Ausgewählter Text:
----------
Stromversorgungssicherheit Schweiz

Thema Energiesicherheit: Die Rußland-Sanktionen, die Rußland nicht zu schaden scheinen, den USA, die unter anderem teuer Gas nach Europa verkaufen und Industriebetriebe aus Europa in die USA bringen, nützen und europäischen Ländern schaden, geben weiter zu reden.
Sie haben auch auf die Schweizer Stromversorgungssicherheit Auswirkungen. Der Bundesrat veröffetlichte mehrere Warnungen vor einer Strommangellage und erließ Maßnahmen für eine solche.
In der Schweiz waren zudem in den letzten Jahren hohe Anstiege der Strompreise zu verzeichnen. Die Eidgenössische Elektrizitätskommission ElCom äußert sich aktuell zur Situation:
Die Stromversorgungssicherheit war im vergangenen Winter durchgehend gewährleistet.
Auch für den kommenden Winter schätzt die ElCom die Ausgangslage grundsätzlich als gut ein, Unsicherheiten bestehen vor allem im Zusammenhang mit der Wiederbefüllung europäischer Gasspeicher.
Im Rahmen ihrer aktualisierten mittelfristigen Analyse hält die ElCom an einer Empfehlung für eine Reserve fest: mindestens 500 MW für 2030 und 700 bis 1’400 MW für 2035.
EiCom zu Erneuerbarem-Ausbau und dem Zubau von Reserven: Etappenweises Vorgehen sinnvoll
Jüngst erst kam es in Europa zu einem flächendeckenden Stromausfall. Viele Leute blieben in Aufzügen stecken.
Wegen anhaltender Unsicherheiten bei den Importmöglichkeiten, dem Erneuerbaren-Ausbau und der Verbrauchsentwicklung sei ein etappiertes Vorgehen sinnvoll, um den Zubau von Reserven bei Bedarf anpassen zu können, so warnt die EiCom.
Mit Blick auf die Stromversorgungssicherheit der Schweiz war der vergangene Winter stark von der Stromproduktion der Nachbarländer beeinflußt.
Einerseits profitierte die Schweiz von guten Importmöglichkeiten, v.a. aufgrund der hohen Verfügbarkeit französischer Kernkraftwerke. Anderseits entleerten sich die Schweizer Speicherseen im Zuge geringer Windkraftproduktion in Europa und hoher Spotmarktpreise vor allem zu Beginn des Winters deutlich schneller als in den Vorjahren.
----------
Zu erledigen:
a: Gib aus dem Text zur Schweizer Stromversorgungssicherheit den Abschnitt wortgetreu aus, beginnend mit „Stromversorgungssicherheit Schweiz“ und weiter bis einschließlich „Winter durchgehend gewährleistet.“.
b: Führe den Text über die Schweizer Stromversorgungssicherheit im Anschluss an seinen letzten Satz weiter.
----------
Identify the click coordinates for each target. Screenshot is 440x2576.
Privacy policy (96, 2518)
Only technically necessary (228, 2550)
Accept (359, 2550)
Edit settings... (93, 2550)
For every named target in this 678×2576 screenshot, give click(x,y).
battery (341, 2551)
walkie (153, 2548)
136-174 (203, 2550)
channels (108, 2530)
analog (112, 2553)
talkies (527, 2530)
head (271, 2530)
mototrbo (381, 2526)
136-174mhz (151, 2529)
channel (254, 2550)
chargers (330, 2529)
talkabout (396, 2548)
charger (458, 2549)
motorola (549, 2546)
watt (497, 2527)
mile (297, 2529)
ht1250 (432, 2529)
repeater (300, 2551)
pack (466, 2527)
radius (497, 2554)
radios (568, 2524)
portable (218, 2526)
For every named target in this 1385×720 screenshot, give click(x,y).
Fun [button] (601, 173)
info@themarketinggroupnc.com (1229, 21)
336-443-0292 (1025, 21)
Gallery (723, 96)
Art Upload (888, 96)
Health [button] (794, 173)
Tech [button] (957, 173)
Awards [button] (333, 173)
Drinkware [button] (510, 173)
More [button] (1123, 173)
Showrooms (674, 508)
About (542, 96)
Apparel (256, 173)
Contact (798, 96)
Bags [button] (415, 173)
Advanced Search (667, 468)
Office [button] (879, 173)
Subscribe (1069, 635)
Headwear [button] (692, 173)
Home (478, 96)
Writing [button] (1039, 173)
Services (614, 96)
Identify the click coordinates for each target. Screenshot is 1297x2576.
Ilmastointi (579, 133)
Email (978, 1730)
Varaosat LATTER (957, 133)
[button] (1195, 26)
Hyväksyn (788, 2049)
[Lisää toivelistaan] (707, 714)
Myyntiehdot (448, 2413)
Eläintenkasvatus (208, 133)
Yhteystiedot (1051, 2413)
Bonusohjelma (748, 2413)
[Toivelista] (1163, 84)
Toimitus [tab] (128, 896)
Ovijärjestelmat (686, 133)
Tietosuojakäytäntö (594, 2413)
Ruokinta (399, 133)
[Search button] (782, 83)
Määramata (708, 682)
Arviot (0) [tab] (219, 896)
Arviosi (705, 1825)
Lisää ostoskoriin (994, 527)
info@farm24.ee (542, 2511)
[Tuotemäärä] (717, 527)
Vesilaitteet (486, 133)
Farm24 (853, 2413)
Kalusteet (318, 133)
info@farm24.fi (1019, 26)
----------
Lösungen:
a:
Stromversorgungssicherheit Schweiz

Thema Energiesicherheit: Die Rußland-Sanktionen, die Rußland nicht zu schaden scheinen, den USA, die unter anderem teuer Gas nach Europa verkaufen und Industriebetriebe aus Europa in die USA bringen, nützen und europäischen Ländern schaden, geben weiter zu reden.
Sie haben auch auf die Schweizer Stromversorgungssicherheit Auswirkungen. Der Bundesrat veröffetlichte mehrere Warnungen vor einer Strommangellage und erließ Maßnahmen für eine solche.
In der Schweiz waren zudem in den letzten Jahren hohe Anstiege der Strompreise zu verzeichnen. Die Eidgenössische Elektrizitätskommission ElCom äußert sich aktuell zur Situation:
Die Stromversorgungssicherheit war im vergangenen Winter durchgehend gewährleistet.

b:
Trotz des teils unterdurchschnittlichen Füllstands der Speicherseen lag der Restspeicherstand am Winterende noch deutlich über der vorab beschafften bzw. für kritische Versorgungssituationen reservierten Wasserkraftreserve.
Ausblick auf den Winter 2025/2026: gute Ausgangslage, anhaltende Unsicherheiten
Die ElCom beurteilt aktuell die Ausgangslage für den kommenden Winter als positiv, doch bestehen weiter Unsicherheiten.
Da Gaskraftwerke für die Versorgungssicherheit in Europa entscheidend sind, bleibt die Verfügbarkeit von Gas ein kritischer Faktor.
Aufgrund des aktuell relativ tiefen Füllstands der europäischen Gasspeicher und bislang beschränkter marktlicher Anreize bestehen Unsicherheiten über das Tempo und das Ausmass einer Wiederbefüllung.
Zudem bestehen im Kontext der geopolitischen Entwicklungen weiter Unwägbarkeiten im globalen Gasmarkt. Positiv ist dagegen die aktuelle Prognose einer hohen Verfügbarkeit der französischen Kernkraftwerke.
EiCom: Erneuerbare Energien vom Wetter abhängig
Auch der anhaltende Ausbau der erneuerbaren Energien kann zur Versorgungssicherheit beitragen, allerdings illustriert der vergangene Winter den wachsenden Einfluß der Witterung auf das europäische Stromangebot, so windet sich die EiCom um den heißen Brei herum.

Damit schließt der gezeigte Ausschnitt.